EXERCISE MATERIALS -
•••

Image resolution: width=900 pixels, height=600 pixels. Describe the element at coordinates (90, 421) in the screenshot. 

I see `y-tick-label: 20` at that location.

•••

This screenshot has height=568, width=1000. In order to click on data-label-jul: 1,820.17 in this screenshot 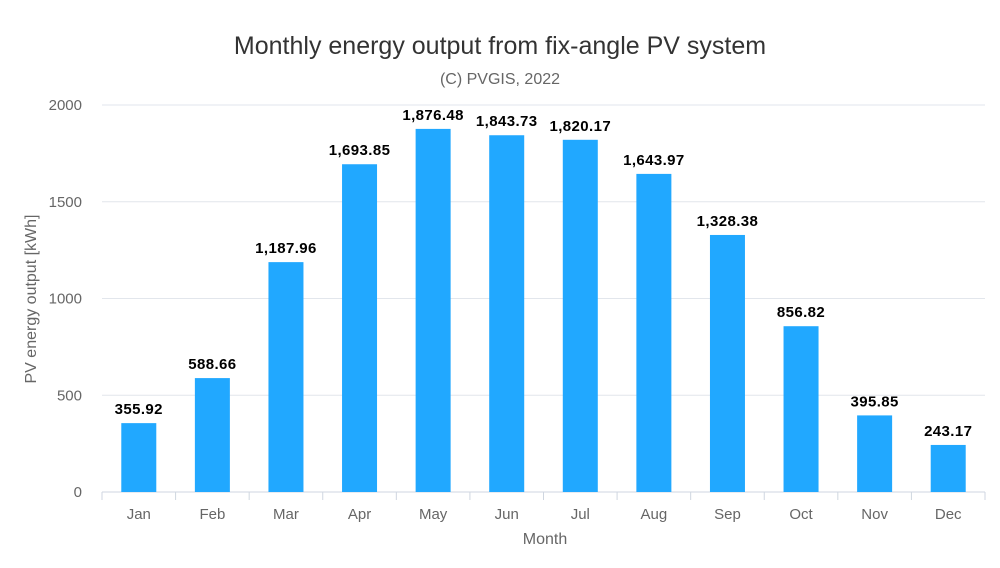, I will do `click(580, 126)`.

•••

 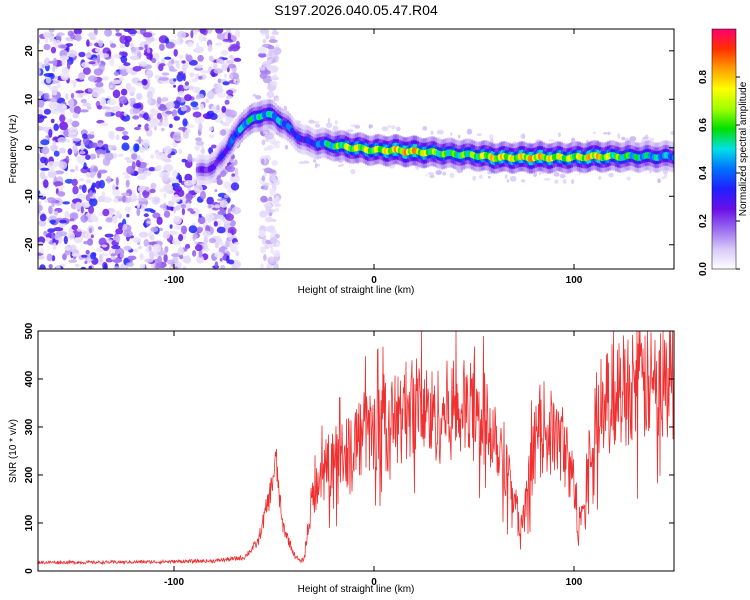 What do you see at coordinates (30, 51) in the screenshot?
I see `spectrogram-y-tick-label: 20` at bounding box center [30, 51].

•••

EXERCISE -
Reproduce the data verbatim, everything from the line containing "Image resolution: width=900" down to the line containing "at that location.", with both of those lines included.

RESPONSE -
Image resolution: width=900 pixels, height=600 pixels. Describe the element at coordinates (90, 421) in the screenshot. 

I see `y-tick-label: 20` at that location.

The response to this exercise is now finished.